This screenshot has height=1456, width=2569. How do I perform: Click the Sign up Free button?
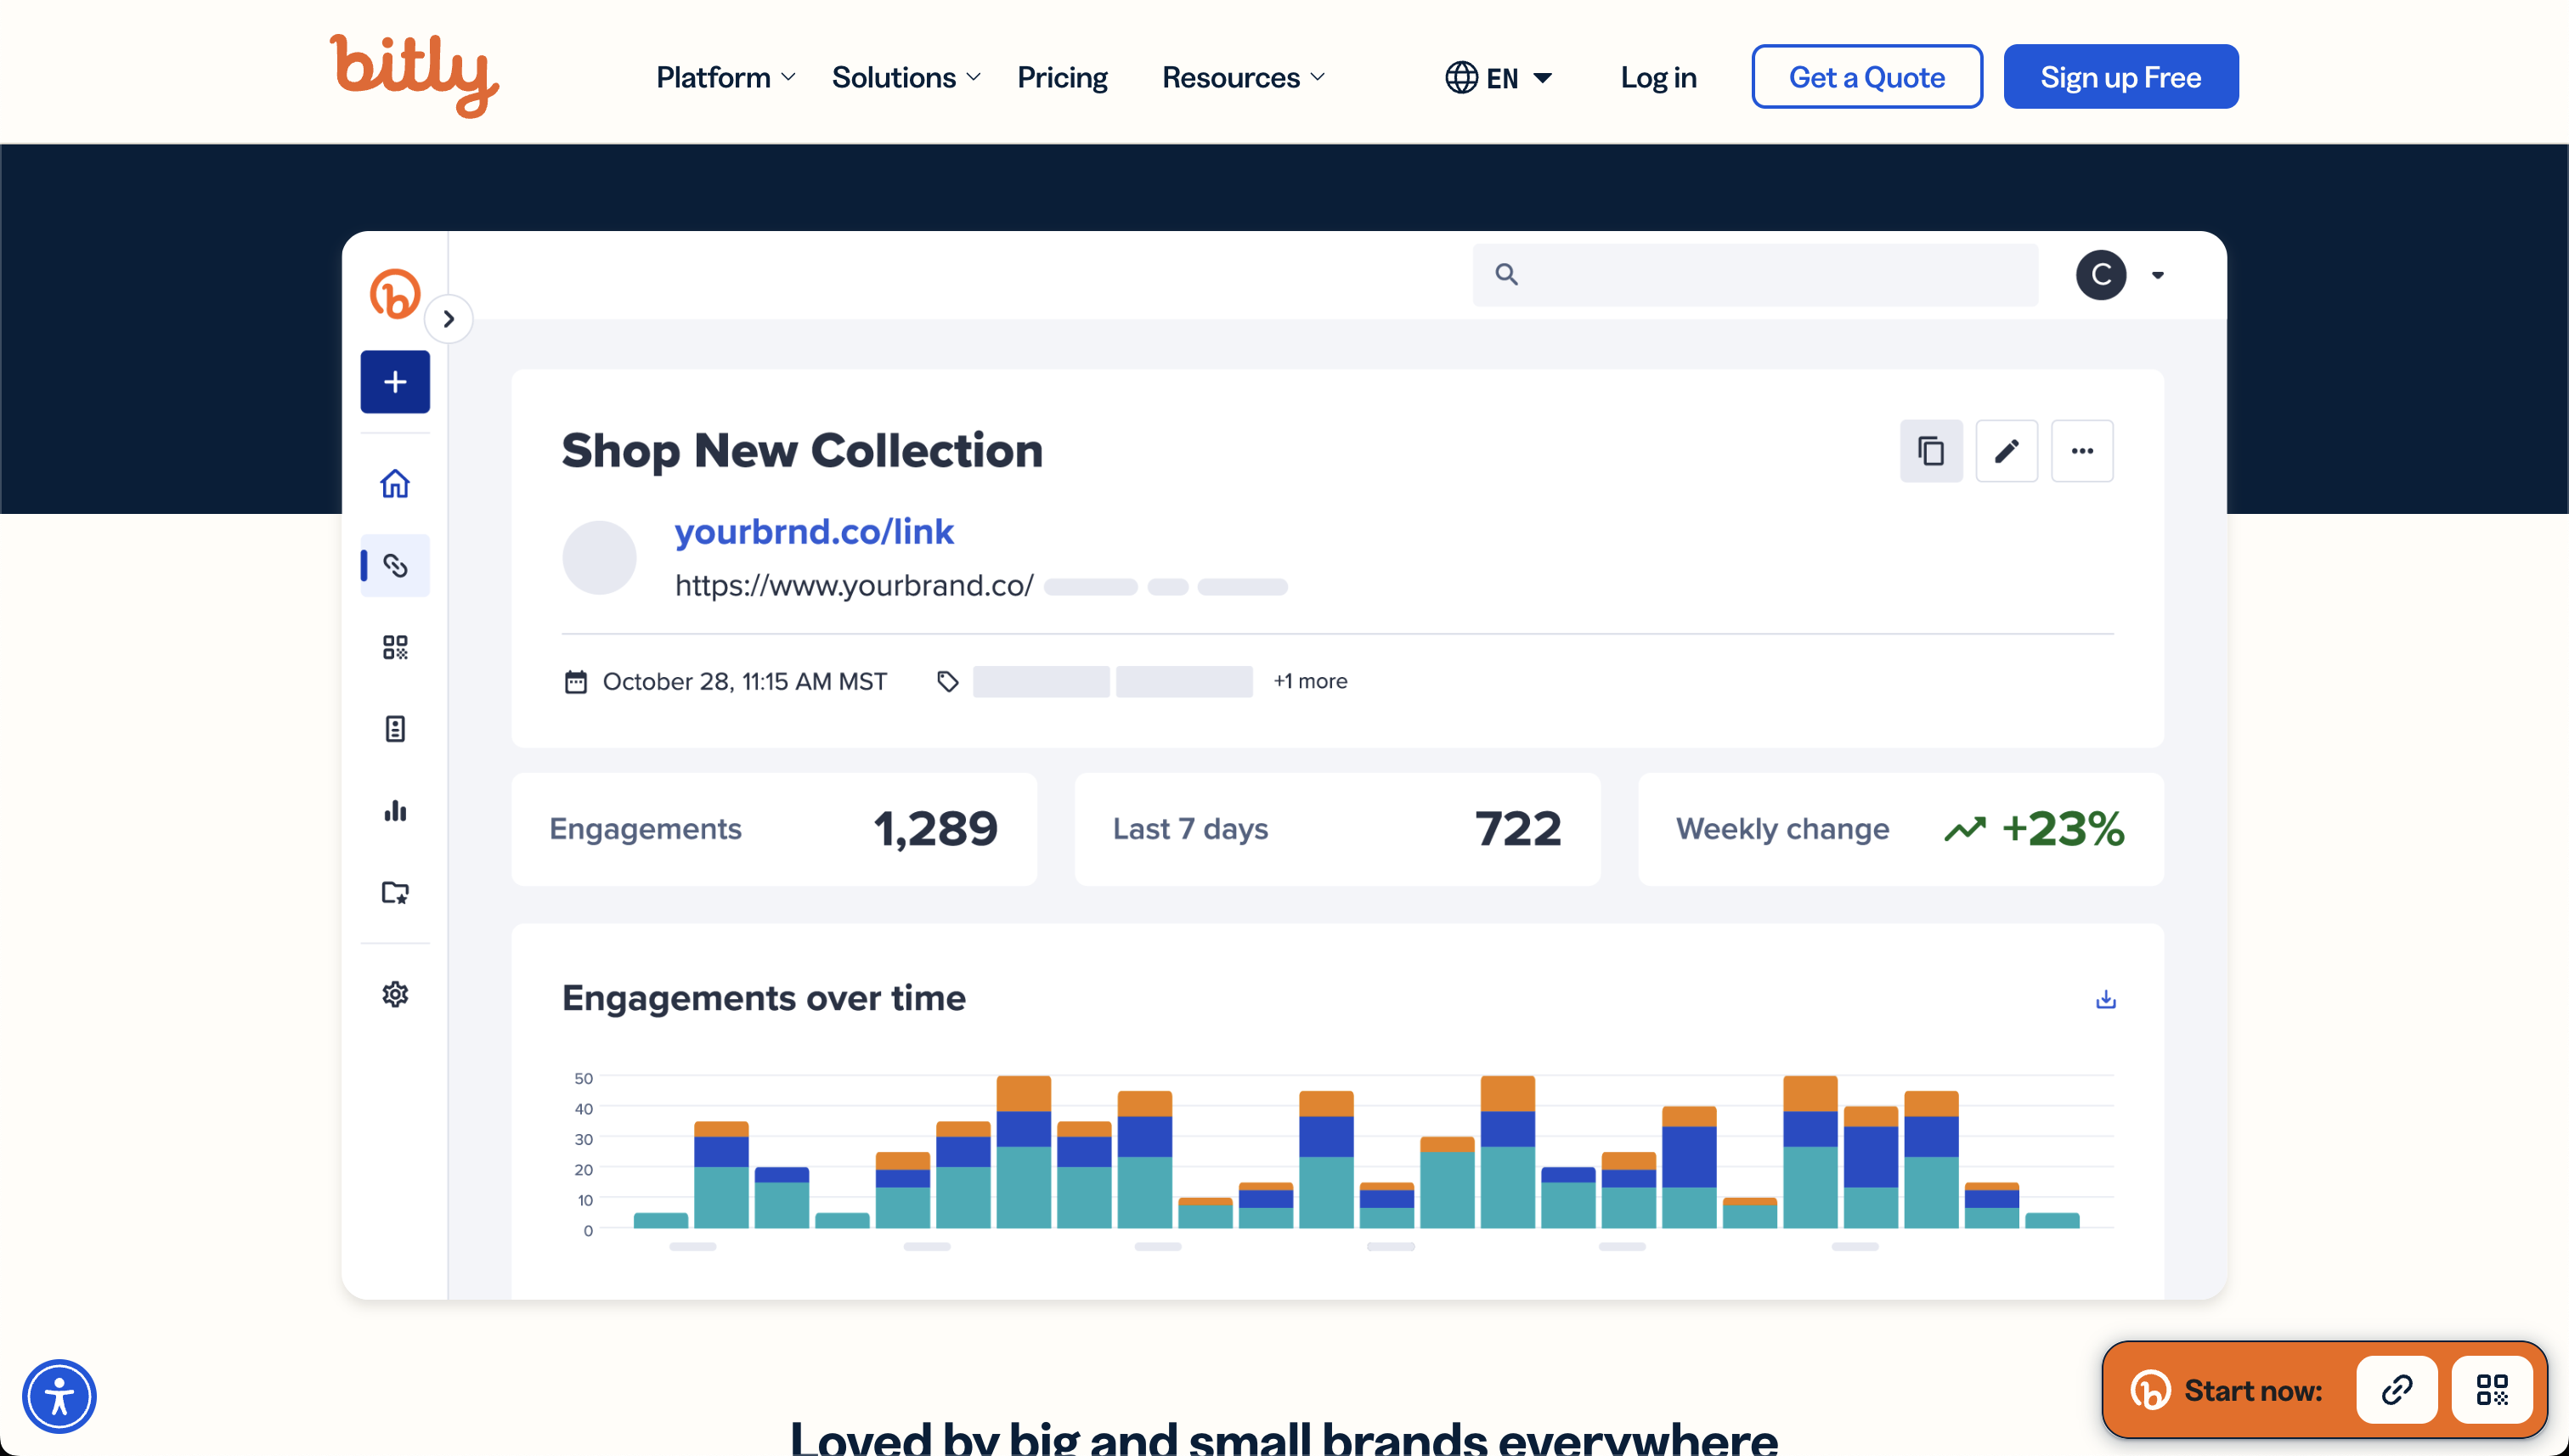pos(2120,77)
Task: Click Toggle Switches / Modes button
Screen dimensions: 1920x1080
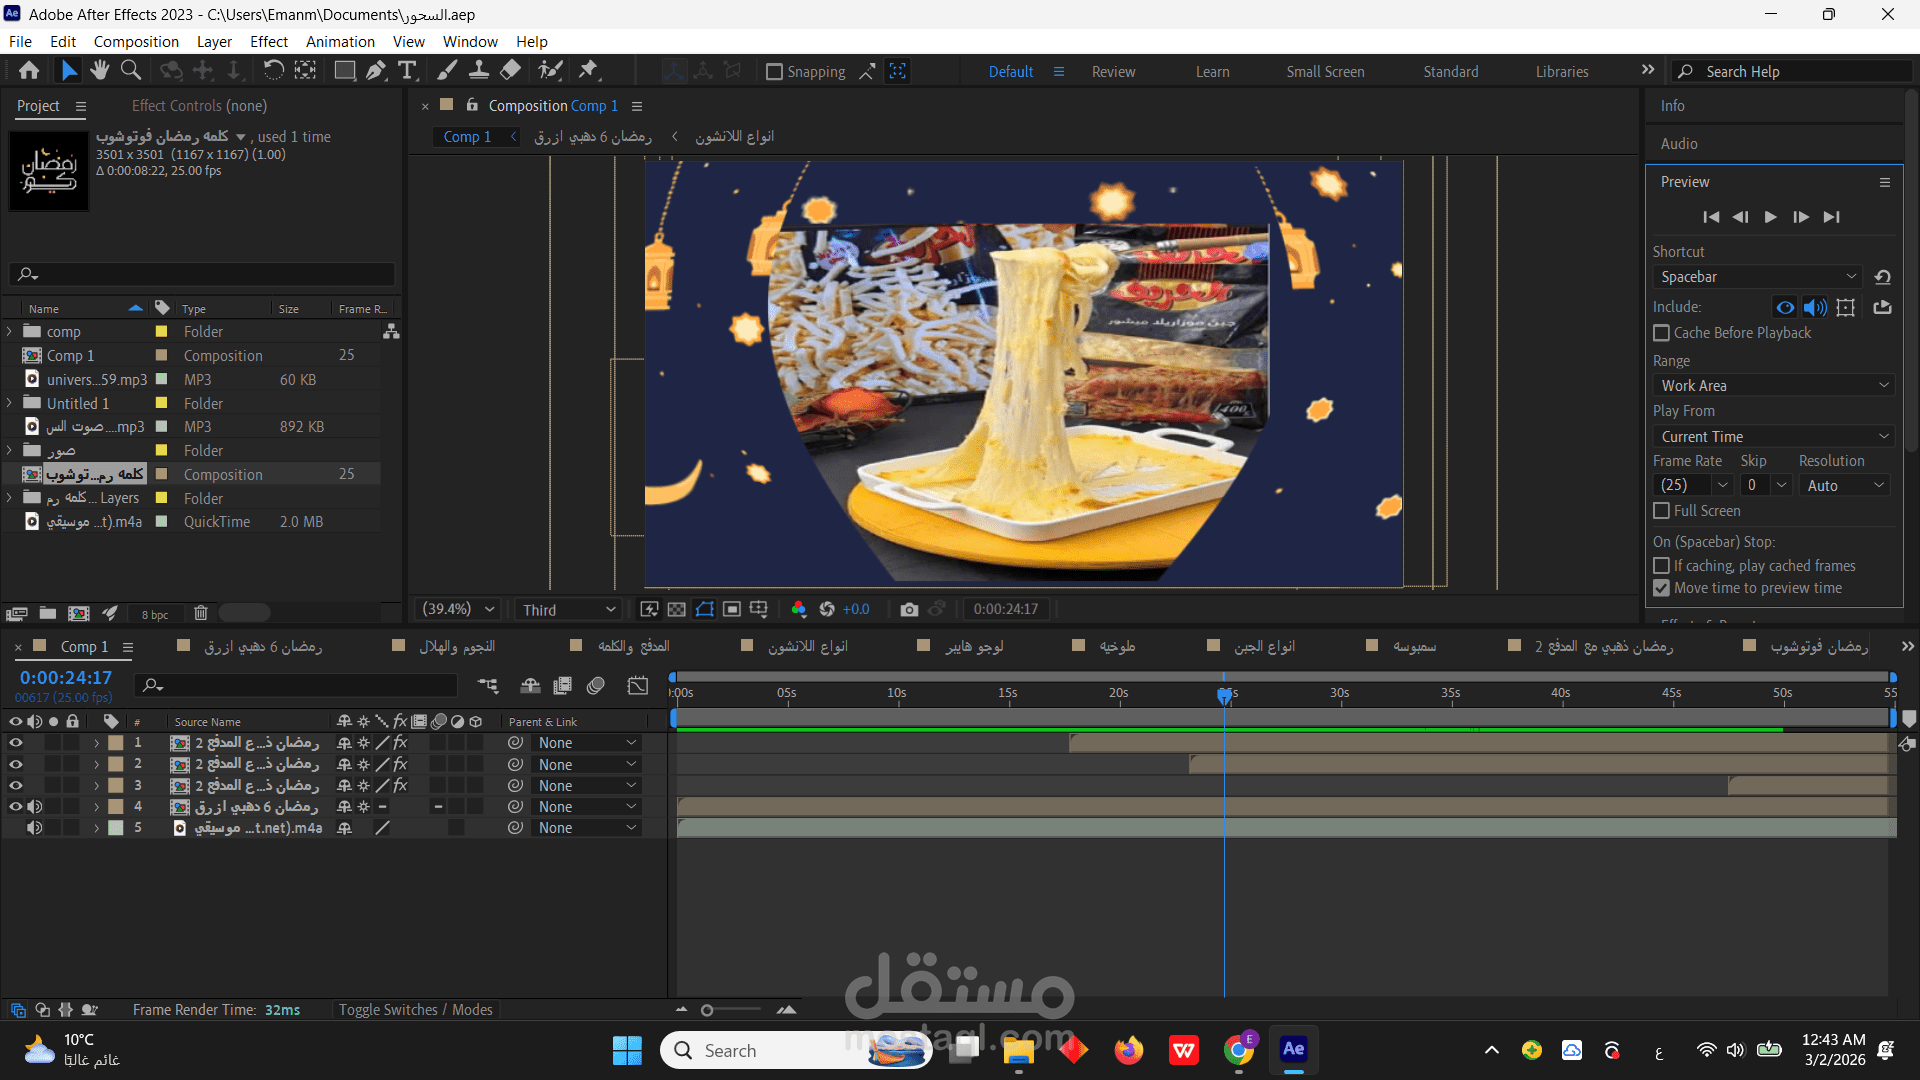Action: pyautogui.click(x=415, y=1010)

---------------

- Problem
Repeat the material above exactly; any picture in it is left out.

- Answer box
This screenshot has height=1456, width=2569. How do I perform: Click the Sign up Free button?
pos(2120,77)
Task: Click Toggle Switches / Modes button
Screen dimensions: 1920x1080
Action: pyautogui.click(x=415, y=1010)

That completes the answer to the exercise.